Okay. And now I will transition back to Katie Hogan for any webcast question from the other side. Back to you, Katie.

Thank you. I think we have time for one more question that we received online. And this question comes from Sean at Morgan Stanley. And Giacomo, this question is for you. What are the key differentiators of latozinemab compared to other therapies and development for frontotemporal dementia due to a granulin gene mutation? And how do you see its potential impact on the standard of care? And we're specifically talking about Prevail Therapeutics and Passage Bio.

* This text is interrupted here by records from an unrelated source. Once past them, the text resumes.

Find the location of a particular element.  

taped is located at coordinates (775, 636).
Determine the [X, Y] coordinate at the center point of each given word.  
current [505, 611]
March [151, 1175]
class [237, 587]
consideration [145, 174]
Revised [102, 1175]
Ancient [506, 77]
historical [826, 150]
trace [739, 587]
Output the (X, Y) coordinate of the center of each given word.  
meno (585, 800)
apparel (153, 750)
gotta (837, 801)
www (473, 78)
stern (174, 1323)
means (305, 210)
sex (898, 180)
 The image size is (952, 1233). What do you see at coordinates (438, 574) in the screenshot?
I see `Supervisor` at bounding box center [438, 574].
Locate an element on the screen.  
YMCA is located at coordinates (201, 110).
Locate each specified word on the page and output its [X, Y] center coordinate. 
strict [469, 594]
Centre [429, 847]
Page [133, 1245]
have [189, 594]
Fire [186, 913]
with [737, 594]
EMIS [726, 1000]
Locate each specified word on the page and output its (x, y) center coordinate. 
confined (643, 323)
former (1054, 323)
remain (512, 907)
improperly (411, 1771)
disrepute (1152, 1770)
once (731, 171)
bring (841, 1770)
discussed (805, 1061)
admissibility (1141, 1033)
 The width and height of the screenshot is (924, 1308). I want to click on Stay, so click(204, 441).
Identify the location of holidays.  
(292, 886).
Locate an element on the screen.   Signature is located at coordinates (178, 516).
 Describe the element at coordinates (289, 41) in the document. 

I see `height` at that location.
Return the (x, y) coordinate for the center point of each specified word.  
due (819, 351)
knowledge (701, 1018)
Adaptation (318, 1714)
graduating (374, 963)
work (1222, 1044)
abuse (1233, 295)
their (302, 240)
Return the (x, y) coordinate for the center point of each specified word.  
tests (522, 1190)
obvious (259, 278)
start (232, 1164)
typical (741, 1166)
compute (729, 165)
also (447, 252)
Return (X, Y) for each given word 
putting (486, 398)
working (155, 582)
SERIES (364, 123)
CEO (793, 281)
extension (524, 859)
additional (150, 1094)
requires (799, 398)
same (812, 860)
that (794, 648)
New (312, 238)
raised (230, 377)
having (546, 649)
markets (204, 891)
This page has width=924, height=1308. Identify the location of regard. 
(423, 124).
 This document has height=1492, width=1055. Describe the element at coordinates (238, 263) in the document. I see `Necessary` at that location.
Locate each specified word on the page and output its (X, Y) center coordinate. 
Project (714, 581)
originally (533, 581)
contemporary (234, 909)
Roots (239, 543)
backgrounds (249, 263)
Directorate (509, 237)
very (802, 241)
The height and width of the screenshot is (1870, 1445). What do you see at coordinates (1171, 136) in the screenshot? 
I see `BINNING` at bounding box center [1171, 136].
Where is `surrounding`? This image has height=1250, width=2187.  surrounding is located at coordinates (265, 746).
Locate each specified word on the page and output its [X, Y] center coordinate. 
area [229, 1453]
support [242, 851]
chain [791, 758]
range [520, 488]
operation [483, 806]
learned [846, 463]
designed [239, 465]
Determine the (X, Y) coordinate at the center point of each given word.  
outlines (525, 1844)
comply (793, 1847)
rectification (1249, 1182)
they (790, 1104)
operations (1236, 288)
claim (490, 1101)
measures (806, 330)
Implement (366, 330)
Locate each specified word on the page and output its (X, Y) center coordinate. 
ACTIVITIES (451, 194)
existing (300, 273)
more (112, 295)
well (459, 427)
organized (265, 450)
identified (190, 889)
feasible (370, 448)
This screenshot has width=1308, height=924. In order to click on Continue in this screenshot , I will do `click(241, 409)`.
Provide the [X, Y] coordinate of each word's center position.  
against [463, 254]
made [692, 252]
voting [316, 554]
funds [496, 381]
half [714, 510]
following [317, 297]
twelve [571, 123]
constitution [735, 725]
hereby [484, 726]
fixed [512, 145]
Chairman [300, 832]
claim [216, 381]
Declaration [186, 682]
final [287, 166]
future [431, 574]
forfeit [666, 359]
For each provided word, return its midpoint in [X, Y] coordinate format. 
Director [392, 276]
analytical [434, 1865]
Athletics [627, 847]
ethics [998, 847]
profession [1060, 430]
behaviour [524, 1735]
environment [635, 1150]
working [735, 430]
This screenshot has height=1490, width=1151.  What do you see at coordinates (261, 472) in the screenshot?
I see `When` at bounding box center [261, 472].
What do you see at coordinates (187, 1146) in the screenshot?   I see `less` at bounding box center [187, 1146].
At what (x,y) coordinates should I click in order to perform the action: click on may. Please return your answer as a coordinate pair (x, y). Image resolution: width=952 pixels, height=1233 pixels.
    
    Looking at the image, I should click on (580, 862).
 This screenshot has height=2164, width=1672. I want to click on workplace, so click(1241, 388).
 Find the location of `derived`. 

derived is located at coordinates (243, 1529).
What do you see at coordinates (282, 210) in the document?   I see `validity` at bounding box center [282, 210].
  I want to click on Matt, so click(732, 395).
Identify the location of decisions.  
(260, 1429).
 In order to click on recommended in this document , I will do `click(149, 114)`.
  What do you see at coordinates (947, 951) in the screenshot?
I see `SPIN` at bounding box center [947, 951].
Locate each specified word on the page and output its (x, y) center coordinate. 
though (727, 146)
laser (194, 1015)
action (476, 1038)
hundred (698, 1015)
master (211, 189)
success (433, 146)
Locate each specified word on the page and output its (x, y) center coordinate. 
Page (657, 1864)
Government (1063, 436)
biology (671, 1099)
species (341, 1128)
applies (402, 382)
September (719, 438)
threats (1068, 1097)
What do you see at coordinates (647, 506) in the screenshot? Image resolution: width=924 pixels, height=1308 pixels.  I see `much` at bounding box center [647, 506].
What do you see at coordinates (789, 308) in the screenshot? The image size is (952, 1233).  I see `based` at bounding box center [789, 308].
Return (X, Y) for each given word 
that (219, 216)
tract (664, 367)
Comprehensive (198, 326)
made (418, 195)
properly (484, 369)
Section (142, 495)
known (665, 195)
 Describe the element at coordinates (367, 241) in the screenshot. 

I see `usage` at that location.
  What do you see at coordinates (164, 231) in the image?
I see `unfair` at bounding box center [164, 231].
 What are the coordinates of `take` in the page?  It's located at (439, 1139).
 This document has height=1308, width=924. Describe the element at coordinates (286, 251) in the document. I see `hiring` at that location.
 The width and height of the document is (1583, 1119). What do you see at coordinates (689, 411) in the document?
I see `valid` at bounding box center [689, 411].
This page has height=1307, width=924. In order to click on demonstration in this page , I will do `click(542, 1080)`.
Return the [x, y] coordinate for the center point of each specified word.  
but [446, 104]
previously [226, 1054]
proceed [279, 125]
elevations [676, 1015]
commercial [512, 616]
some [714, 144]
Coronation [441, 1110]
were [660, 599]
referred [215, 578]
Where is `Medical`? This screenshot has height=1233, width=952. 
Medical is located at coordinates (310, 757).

Thank you, Katie. I think Arnon already addressed these questions. And -- but I would like to highlight the fact that there are a lot of unknowns around gene therapy, what we know is the safety profile that doesn't look ideal. One company has reported only transit increase in progranulin letters in blood and in most patients, not on patients, which is very different from what we observed. And then the other point is the rationale that a 50% decrease of progranulin levels are enough to elicit the disease frontotemporal dementia, mutation carriers. And with our approach, we are able to restore progranulin levels to normal levels, while it's a little bit more unclear, the rationale around the need to elevate, several fold higher than the normal levels. Then going back to the safety, the 1 company showed increase in NfL that reflects the dorsal root ganglia toxicity, then the other company had immune adverse reaction. So there is quite some safety liability for the use of gene therapy currently, and that pertains around progranulin treatment, but also other forms of gene therapy.

Great. Thank you, Giacomo. That's our final question for today. And operator, I'll turn it back over to you.

Thank you so much. And as I'm not showing any questions at this time on this end, I will conclude the conference, and thank everyone for participating, and you may now disconnect.